\(\displaystyle \partial_t u(x,t) - \partial^2_x u(x,t) = 0\) for \(\displaystyle x \in \mathbb{R}\) and \(\displaystyle t>0\),

\(\displaystyle u(x,0) = f(x)\) for \(\displaystyle x \in \mathbb{R}\),

given data \(\displaystyle f \in S(\mathbb{R})\).

Use the Fourier transform to derive a formula for a solution to be,

\(\displaystyle u(x,t) = (H_t * f)(x)\)

where H_t is the heat kernel and is defined as

\(\displaystyle H_t(x) = \frac{1}{\sqrt{4 \pi t}}e^{-x^2/4t}\)

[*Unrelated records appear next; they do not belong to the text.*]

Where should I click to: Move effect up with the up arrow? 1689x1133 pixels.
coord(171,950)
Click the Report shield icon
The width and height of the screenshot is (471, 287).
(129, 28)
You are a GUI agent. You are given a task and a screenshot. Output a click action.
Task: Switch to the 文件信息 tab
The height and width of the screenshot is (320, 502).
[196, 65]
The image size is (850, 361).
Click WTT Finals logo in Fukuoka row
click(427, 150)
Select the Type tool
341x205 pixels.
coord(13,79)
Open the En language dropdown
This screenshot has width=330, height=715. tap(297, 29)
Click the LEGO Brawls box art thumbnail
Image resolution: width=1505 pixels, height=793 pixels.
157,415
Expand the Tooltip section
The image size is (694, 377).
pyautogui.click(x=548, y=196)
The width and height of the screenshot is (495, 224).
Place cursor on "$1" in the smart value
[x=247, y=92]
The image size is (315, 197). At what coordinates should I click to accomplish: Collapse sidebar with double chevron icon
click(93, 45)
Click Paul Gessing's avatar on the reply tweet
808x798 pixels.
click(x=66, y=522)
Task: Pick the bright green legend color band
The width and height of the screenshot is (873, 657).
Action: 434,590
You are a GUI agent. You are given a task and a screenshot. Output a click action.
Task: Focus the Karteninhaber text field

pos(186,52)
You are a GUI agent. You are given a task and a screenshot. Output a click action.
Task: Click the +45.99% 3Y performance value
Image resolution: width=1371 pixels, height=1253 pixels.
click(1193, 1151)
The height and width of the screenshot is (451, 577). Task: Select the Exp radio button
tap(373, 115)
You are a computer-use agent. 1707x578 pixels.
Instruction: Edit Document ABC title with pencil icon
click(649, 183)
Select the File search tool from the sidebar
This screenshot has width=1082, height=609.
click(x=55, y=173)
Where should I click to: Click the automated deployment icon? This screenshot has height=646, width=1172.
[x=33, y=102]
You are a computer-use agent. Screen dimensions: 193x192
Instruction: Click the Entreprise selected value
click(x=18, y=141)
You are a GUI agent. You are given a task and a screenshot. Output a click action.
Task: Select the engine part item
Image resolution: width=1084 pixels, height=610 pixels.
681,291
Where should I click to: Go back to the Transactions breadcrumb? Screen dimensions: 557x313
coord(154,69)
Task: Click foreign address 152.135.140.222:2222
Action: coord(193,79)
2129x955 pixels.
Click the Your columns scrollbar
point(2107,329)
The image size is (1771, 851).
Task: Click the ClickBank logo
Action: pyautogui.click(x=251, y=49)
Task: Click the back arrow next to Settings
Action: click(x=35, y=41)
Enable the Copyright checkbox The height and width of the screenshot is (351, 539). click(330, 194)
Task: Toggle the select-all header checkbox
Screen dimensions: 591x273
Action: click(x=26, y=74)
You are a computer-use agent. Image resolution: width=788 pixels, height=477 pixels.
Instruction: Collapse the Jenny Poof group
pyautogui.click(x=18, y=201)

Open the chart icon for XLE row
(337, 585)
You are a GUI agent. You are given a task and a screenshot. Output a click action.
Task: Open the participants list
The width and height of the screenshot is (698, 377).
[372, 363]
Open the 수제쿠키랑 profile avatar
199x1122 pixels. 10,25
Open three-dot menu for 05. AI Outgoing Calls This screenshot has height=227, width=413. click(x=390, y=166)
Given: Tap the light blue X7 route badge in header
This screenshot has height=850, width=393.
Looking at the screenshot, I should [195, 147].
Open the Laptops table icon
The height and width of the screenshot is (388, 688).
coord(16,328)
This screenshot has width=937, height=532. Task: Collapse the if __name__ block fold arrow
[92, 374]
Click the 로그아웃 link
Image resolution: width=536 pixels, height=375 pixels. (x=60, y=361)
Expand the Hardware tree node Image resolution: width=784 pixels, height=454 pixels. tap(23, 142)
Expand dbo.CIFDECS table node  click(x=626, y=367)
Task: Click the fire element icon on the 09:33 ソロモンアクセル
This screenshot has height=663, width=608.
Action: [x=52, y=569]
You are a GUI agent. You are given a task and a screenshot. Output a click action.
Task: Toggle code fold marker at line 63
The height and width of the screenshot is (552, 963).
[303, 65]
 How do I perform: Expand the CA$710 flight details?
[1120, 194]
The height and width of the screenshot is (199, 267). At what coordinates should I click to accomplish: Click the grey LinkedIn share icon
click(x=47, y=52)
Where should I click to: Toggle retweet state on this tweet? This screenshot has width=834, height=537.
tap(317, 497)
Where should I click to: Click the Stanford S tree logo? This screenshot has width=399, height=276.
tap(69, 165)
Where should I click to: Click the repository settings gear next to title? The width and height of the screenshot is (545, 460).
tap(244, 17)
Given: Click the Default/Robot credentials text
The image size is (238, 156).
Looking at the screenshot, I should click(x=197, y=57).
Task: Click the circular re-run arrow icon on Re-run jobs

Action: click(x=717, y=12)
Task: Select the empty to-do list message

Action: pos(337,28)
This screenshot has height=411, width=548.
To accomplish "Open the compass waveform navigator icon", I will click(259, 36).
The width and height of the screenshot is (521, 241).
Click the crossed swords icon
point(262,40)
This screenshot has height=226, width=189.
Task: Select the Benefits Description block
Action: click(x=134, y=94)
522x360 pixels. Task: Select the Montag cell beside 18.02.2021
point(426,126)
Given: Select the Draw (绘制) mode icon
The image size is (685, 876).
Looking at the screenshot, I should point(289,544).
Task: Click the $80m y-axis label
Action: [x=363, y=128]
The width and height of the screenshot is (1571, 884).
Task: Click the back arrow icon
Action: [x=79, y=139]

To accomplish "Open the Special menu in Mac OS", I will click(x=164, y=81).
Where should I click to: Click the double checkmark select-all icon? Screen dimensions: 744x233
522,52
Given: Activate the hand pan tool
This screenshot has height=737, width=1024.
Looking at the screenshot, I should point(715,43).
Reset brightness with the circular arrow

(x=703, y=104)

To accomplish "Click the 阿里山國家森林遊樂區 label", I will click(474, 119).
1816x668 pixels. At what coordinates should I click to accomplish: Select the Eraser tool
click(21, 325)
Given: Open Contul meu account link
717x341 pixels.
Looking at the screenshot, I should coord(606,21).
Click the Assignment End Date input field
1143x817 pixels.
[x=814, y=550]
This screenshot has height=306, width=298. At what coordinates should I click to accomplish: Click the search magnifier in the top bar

So (skipping to the essentials...),

Taking Fourier transforms...

\(\displaystyle \hat{u}''(\xi) = -4\pi^2\xi^2 \hat{u} (\xi)\)

and

\(\displaystyle \hat{u}(\xi,t)\)

Hence our ODE becomes \(\displaystyle \partial_t \hat{u}(\xi,t) + 4\pi^2\xi^2 \hat{u} (\xi,t) = 0\)

So it's a bit easier now but I fail to see where the whole convolution part comes in.